THE PROBLEM → Complete, exact copies of all entries are needed.

THE DATA →
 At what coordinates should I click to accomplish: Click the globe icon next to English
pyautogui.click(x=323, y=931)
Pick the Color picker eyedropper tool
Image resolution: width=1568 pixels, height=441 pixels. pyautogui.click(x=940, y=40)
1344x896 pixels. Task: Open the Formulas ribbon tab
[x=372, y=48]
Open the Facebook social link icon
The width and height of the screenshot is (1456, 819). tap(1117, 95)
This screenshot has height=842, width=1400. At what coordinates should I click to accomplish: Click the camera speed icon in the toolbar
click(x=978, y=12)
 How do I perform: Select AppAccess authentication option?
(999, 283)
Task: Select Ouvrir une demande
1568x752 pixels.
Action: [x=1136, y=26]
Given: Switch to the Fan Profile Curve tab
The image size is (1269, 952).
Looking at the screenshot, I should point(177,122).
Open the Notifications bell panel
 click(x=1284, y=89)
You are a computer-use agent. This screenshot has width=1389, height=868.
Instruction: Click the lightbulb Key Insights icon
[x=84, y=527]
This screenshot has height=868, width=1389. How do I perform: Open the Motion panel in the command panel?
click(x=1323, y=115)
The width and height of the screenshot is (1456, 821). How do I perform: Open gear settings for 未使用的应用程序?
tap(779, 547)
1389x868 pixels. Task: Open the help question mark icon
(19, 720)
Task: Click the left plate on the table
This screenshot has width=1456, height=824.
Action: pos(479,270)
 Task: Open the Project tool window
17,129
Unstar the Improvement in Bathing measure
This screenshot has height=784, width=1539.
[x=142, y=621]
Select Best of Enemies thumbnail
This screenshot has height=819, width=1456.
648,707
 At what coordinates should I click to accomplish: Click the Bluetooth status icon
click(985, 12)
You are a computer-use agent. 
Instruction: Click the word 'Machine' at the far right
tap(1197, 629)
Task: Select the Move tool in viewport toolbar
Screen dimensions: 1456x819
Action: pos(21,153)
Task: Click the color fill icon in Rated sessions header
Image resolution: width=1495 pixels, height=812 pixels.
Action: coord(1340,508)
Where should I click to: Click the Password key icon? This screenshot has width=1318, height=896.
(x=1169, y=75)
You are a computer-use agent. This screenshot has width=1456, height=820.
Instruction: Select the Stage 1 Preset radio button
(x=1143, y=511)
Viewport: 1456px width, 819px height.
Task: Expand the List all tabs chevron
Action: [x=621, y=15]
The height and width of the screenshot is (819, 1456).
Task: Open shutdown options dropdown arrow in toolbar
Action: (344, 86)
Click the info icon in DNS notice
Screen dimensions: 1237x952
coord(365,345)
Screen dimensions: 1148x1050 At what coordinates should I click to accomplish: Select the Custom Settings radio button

RESPONSE TO THIS TASK →
 At what coordinates should I click to accomplish: Click the globe icon next to English
pyautogui.click(x=323, y=931)
Pick the Color picker eyedropper tool
Image resolution: width=1568 pixels, height=441 pixels. pyautogui.click(x=940, y=40)
1344x896 pixels. Task: Open the Formulas ribbon tab
[x=372, y=48]
Open the Facebook social link icon
The width and height of the screenshot is (1456, 819). tap(1117, 95)
This screenshot has height=842, width=1400. At what coordinates should I click to accomplish: Click the camera speed icon in the toolbar
click(x=978, y=12)
 How do I perform: Select AppAccess authentication option?
(999, 283)
Task: Select Ouvrir une demande
1568x752 pixels.
Action: [x=1136, y=26]
Given: Switch to the Fan Profile Curve tab
The image size is (1269, 952).
Looking at the screenshot, I should point(177,122).
Open the Notifications bell panel
 click(x=1284, y=89)
You are a computer-use agent. This screenshot has width=1389, height=868.
Instruction: Click the lightbulb Key Insights icon
[x=84, y=527]
This screenshot has height=868, width=1389. How do I perform: Open the Motion panel in the command panel?
click(x=1323, y=115)
The width and height of the screenshot is (1456, 821). How do I perform: Open gear settings for 未使用的应用程序?
tap(779, 547)
1389x868 pixels. Task: Open the help question mark icon
(19, 720)
Task: Click the left plate on the table
This screenshot has width=1456, height=824.
Action: pos(479,270)
 Task: Open the Project tool window
17,129
Unstar the Improvement in Bathing measure
This screenshot has height=784, width=1539.
[x=142, y=621]
Select Best of Enemies thumbnail
This screenshot has height=819, width=1456.
648,707
 At what coordinates should I click to accomplish: Click the Bluetooth status icon
click(985, 12)
You are a computer-use agent. 
Instruction: Click the word 'Machine' at the far right
tap(1197, 629)
Task: Select the Move tool in viewport toolbar
Screen dimensions: 1456x819
Action: pos(21,153)
Task: Click the color fill icon in Rated sessions header
Image resolution: width=1495 pixels, height=812 pixels.
Action: coord(1340,508)
Where should I click to: Click the Password key icon? This screenshot has width=1318, height=896.
(x=1169, y=75)
You are a computer-use agent. This screenshot has width=1456, height=820.
Instruction: Select the Stage 1 Preset radio button
(x=1143, y=511)
Viewport: 1456px width, 819px height.
Task: Expand the List all tabs chevron
Action: [x=621, y=15]
The height and width of the screenshot is (819, 1456).
Task: Open shutdown options dropdown arrow in toolbar
Action: (344, 86)
Click the info icon in DNS notice
Screen dimensions: 1237x952
coord(365,345)
Screen dimensions: 1148x1050 At what coordinates should I click to accomplish: Select the Custom Settings radio button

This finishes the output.